- _Work instructions_
Starting at the line that contains "Given: Open the green Actions button", print each line exactly through the end of the listing. Skip any pictures and add nothing.

- _Entries supplied_
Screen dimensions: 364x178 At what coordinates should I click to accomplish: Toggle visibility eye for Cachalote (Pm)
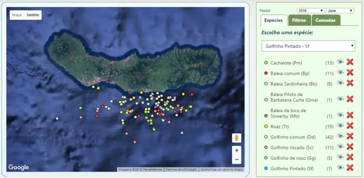tap(340, 62)
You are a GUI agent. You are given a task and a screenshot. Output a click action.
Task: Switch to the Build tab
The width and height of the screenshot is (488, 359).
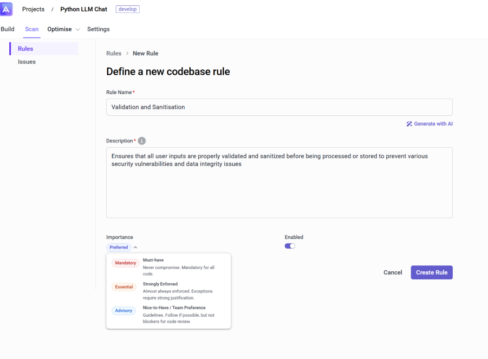click(7, 29)

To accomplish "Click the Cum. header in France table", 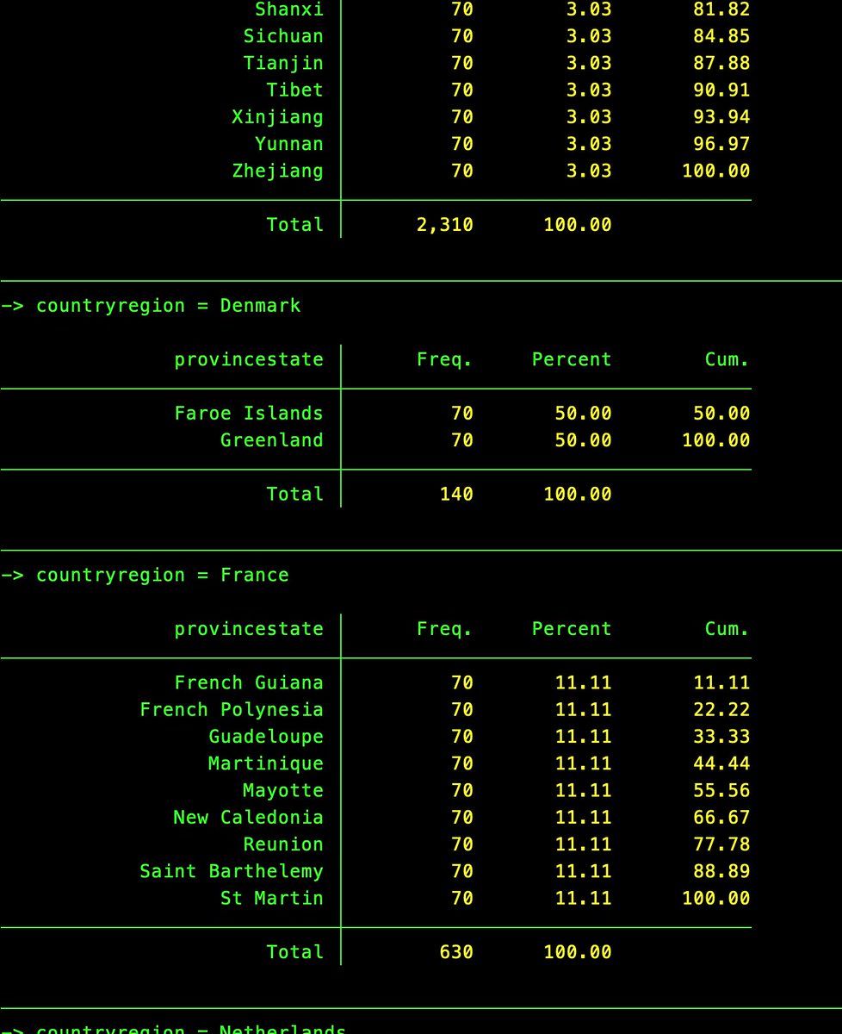I will coord(727,629).
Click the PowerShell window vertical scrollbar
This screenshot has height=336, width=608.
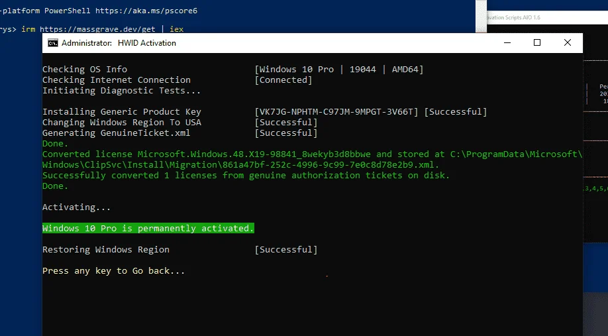pyautogui.click(x=481, y=17)
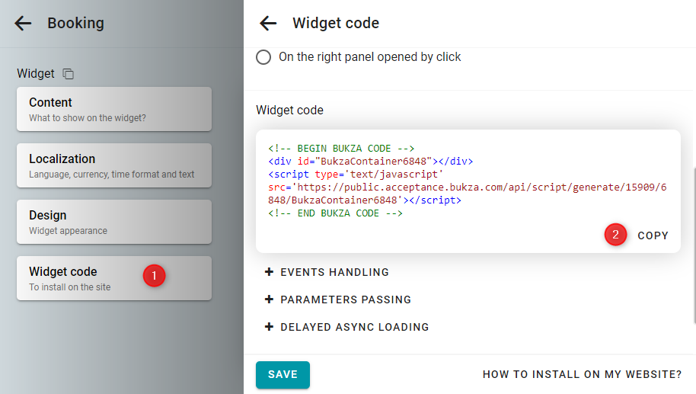Click the Widget code back arrow
Image resolution: width=696 pixels, height=394 pixels.
[268, 23]
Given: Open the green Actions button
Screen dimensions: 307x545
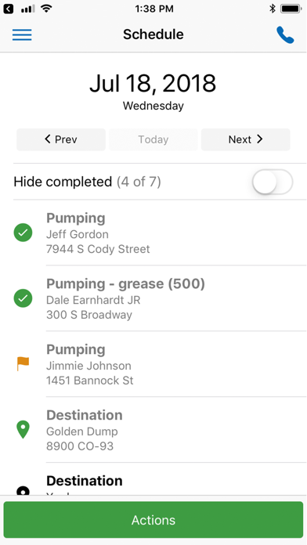Looking at the screenshot, I should tap(154, 520).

- _Answer_
Given: Open the green Actions button
Screen dimensions: 307x545
Looking at the screenshot, I should tap(154, 520).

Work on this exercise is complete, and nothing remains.